## AVAILABLE DATA
'''

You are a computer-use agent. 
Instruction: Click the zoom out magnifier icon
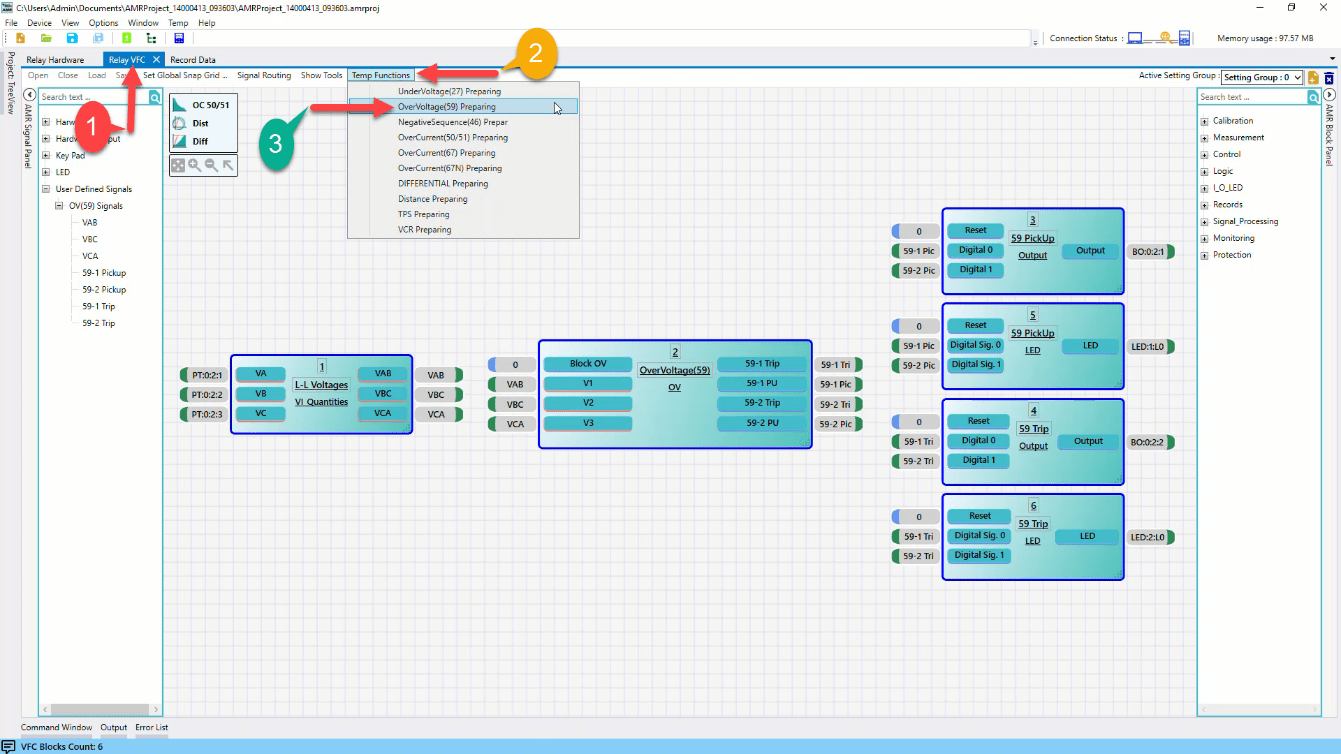(211, 165)
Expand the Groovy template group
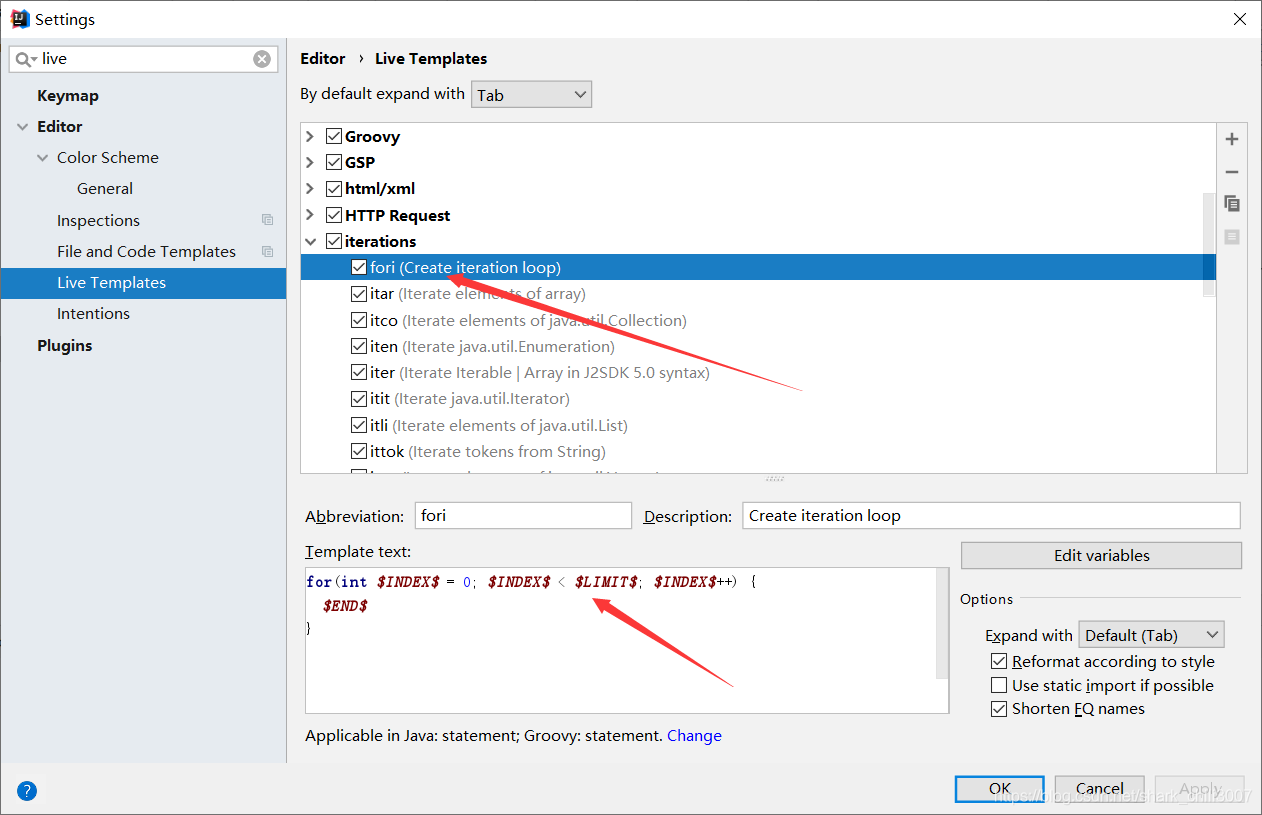The height and width of the screenshot is (815, 1262). click(x=310, y=137)
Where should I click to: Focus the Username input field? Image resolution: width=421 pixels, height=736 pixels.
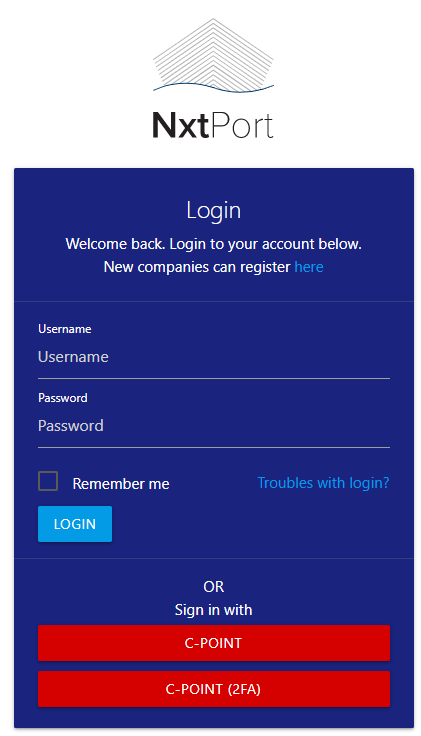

'''

## EXERCISE DETAILS
The output must match, line for line, the span from the line containing "Expand the Groovy template group" through the end of the data, with the pictures removed.

## OUTPUT FOR THIS EXERCISE
Expand the Groovy template group
The height and width of the screenshot is (815, 1262). click(x=310, y=137)
Where should I click to: Focus the Username input field? Image resolution: width=421 pixels, height=736 pixels.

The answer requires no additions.